- Text des Dokuments -

┌────────

Franz Schindler bei seiner Laudatio auf Lina Bucher. Mit im Bild: Joachim Wolbergs und Hans Holler Am Freitag Nachmittag wurde Lina Bucher aus Regensburg für 60 Jahre SPD-Mitgliedschaft geehrt. Neben dem SPD-Bezirksvorsitzenden Franz Schindler waren auch viele Weggefährten von Lina Bucher zur Feier erschienen.
Als "Schaltzentrale des Bezirks" wurde Lina Bucher von den vielen Ehrengästen, die zur Feier geladen wurden, bezeichnet. Seit 1953 ist die Regensburgerin Mitglied der SPD und sie hat mehr als 30 Jahre in der Bezirksgeschäftsstelle der Partei gearbeitet. Gerhard Schmid, ehemaliger Europaabgeordneter und fünf Jahre lang Vizepräsident des Europäischen Parlaments, Franz Schindler, Bezirksvorsitzender der Oberpfalz-SPD, Joachim Wolbergs, Bürgermeister von Regensburg und Margit Wild, Landtagsabgeordnete - sie alle haben Lina Bucher gratuliert. Allen ist sie als langjährige und überaus kompetente Mitarbeiterin der Geschäftsstelle im Gedächtnis, die auch Ludwig Stiegler "die Waden nach vorne gerichtet" hat, wie in eine der zahlreichen Anekdoten erzählt wurde.
Lina Bucher hat sich in ihrem langen politischen Leben vor allem für die Rechte der Frauen eingesetzt und war so die erste Frau überhaupt, die mit der Georg-von-Vollmar-Medaille ausgezeichnet wurde.
Viele schöne Erlebnisse habe sie in ihrem langen Parteileben gehabt, so Lina Bucher. Begeistert erzählte sie von der Begegnung mit dem damaligen Bundeskanzler der BRD, Willy Brandt, als dieser spontan in der Geschäftsstelle in Regensburg erschien. "Willy Brandt kommt jetzt zu mir zum Kaffee trinken", habe sie ihrer Tochter erzählt, als sie fragte wieso so viel Polizei vor dem Büro stehe.

└────────

- Vorliegende Auflistung -
┌────────

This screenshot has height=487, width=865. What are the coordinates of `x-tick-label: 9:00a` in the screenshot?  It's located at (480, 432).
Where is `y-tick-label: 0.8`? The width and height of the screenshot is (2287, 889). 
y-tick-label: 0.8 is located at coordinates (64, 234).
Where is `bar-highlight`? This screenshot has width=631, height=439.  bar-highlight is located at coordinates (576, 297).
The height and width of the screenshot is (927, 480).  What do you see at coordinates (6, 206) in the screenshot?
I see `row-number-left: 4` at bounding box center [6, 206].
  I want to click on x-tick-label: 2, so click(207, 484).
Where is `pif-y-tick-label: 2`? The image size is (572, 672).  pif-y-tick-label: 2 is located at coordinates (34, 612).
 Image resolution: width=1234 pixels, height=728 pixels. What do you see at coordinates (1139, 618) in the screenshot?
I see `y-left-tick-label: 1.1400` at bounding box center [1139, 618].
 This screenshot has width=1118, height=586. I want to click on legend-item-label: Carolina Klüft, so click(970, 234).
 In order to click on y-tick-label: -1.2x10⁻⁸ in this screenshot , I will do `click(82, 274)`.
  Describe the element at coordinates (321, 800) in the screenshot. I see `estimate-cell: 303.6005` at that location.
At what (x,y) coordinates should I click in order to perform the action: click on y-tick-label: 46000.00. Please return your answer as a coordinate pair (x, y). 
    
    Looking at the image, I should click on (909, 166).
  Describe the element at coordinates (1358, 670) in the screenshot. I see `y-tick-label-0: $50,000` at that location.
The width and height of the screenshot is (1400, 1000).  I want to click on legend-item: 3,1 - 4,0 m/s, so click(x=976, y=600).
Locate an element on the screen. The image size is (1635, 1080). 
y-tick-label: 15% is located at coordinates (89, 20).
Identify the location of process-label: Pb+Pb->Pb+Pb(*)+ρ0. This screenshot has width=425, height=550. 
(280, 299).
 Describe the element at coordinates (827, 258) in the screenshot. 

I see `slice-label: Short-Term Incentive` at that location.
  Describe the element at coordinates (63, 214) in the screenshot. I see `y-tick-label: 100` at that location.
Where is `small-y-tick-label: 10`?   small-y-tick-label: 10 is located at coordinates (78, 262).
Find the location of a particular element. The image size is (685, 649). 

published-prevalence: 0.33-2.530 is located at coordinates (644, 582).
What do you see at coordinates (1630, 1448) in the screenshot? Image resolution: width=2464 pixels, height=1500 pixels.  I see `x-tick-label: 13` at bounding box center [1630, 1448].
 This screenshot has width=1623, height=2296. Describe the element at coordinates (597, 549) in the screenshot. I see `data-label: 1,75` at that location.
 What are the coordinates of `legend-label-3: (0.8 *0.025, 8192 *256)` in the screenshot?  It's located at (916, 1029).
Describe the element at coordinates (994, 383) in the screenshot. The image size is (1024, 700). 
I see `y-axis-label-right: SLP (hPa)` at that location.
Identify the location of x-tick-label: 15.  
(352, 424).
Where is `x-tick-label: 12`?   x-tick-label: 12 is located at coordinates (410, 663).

└────────

- Aufgaben -
[A] Warum war Lina Bucher laut dem Bericht über ihre Ehrung die erste Frau, die die Georg-von-Vollmar-Medaille erhielt? Antworte in ein bis drei Sätzen.
[B] Gib aus dem Bericht über Lina Buchers Ehrung den Abschnitt wortgetreu wieder, beginnend bei "Viele schöne Erlebnisse" und endend bei "dem Büro stehe.".

- Lösungen -
[A] In ihrem langen politischen Leben hat sie sich vor allem für die Rechte der Frauen eingesetzt. Deshalb wurde sie als erste Frau überhaupt mit der Georg-von-Vollmar-Medaille ausgezeichnet.

[B]
Viele schöne Erlebnisse habe sie in ihrem langen Parteileben gehabt, so Lina Bucher. Begeistert erzählte sie von der Begegnung mit dem damaligen Bundeskanzler der BRD, Willy Brandt, als dieser spontan in der Geschäftsstelle in Regensburg erschien. "Willy Brandt kommt jetzt zu mir zum Kaffee trinken", habe sie ihrer Tochter erzählt, als sie fragte wieso so viel Polizei vor dem Büro stehe.